Category Archives: laughter

Summer School: Day 7

The students were moving from one task to another, some of them (the ones who desperately need glasses) taking positions at tables close to the board. I was gesticulating to make a point when J-Boy walked in front of me—and my flailing hand whacked the tip of his nose.

“Are you all right?” I asked.

He nodded. “Yeah,” he said. (Not that he would have admitted to being injured—it’s a guy thing.)

“Are you sure?”

“Yeah.”

“Because I don’t want blood spurting all over the place.”

J-Boy smiled, still rubbing his nose.

“Ladies and gentlemen,” I said, “this is the first time ever in my career as a teacher that I have hit a student—and J-Boy is the lucky guy who got the first hit.”

The students cheered and applauded—even J-Boy—and then we all went back to work.

Sometimes the best way to handle life’s disruptions, disappointments and deadly assaults is with levity—because if you can’t laugh, you’re dead.

First Friday in Advent: Giving

The lines have fallen for me in pleasant places; yea, I have a goodly heritage.
Psalm 16:6

It’s Friday, and like many teachers, I’m tired. I’ve had too many papers to grade this week, too many meetings to attend and too many breakdowns in classroom decorum.

Yet despite my weariness, I take pleasure in thinking back on some pleasant incidents, involving a handful of students who are eager to learn.

T-Boy is one of my eager learners. He perked up immediately during today’s spelling pretest when he heard me say the word thirteen.

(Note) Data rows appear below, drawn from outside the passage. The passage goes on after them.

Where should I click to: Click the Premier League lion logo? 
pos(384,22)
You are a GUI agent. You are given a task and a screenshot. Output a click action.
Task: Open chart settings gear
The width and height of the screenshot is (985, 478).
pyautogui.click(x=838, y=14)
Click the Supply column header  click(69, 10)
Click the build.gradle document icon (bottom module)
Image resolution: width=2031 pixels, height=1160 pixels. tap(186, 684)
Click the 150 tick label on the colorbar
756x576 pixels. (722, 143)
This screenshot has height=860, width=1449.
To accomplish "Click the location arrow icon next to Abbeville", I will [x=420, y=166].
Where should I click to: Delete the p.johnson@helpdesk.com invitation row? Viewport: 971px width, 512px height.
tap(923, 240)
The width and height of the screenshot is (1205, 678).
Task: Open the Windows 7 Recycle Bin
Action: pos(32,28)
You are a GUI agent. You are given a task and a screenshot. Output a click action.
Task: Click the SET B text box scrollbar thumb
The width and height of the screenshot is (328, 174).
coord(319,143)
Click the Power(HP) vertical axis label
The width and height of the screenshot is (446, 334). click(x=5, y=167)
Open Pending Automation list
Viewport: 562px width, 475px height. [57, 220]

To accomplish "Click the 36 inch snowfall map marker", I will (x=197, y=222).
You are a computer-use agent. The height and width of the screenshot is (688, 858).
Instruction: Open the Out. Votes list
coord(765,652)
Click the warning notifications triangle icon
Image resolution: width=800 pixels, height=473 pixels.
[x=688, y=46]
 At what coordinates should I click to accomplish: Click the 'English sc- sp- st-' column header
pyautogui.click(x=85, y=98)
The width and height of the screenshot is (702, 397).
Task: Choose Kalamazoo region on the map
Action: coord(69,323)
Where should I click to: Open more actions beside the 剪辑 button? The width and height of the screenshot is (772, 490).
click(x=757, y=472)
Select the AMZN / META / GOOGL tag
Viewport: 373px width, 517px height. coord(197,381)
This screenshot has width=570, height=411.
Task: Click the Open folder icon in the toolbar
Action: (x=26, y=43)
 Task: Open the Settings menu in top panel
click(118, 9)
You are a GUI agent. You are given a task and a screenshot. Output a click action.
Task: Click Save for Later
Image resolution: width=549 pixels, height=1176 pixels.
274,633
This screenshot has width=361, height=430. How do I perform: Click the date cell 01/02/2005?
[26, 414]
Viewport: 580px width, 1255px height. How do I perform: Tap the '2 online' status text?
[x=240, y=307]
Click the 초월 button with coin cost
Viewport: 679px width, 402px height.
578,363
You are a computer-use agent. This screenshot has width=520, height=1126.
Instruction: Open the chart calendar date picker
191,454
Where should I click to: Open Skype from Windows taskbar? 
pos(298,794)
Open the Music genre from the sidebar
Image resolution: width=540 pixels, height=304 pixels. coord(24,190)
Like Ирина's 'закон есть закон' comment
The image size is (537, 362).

“I’m going to be thirteen tomorrow,” he announced. Then he added, “How do you spell thirteen?”

“This is a test,” I reminded him. “That’s for you to figure out.”

“But how do you spell it?” he said, becoming more insistent.

“If you’re going to be thirteen, then you need to learn how to spell the word.”

T-Boy thought for a moment and then gave me a mischievous grin. “I’ll just stay twelve,” he said.

Exchanges like this one with T-Boy compel me to agree with the psalmist: “The lines have fallen for me in pleasant places.”

I haven’t always been a teacher. I’ve held several other jobs. But now that I’ve worked with middle school students for a number of years, I can’t imagine doing anything else. I’ve been called to teach—and I’ve answered that call. Nothing can be more pleasant than doing what one knows in one’s bones is the right thing to do—and teaching feels right for me.

Making the journey through Advent to Christmas also feels right. Despite what many retailers would have us believe, Christmas doesn’t start the moment Halloween ends. There’s a gap of nearly eight weeks from trick-or-treating to gift-giving. Making the Advent journey can change us from getters into givers.

During this Advent season, as I continue to teach my students, and laugh with them, even when I am weary, I am learning afresh that it is truly more blessed to give than to receive.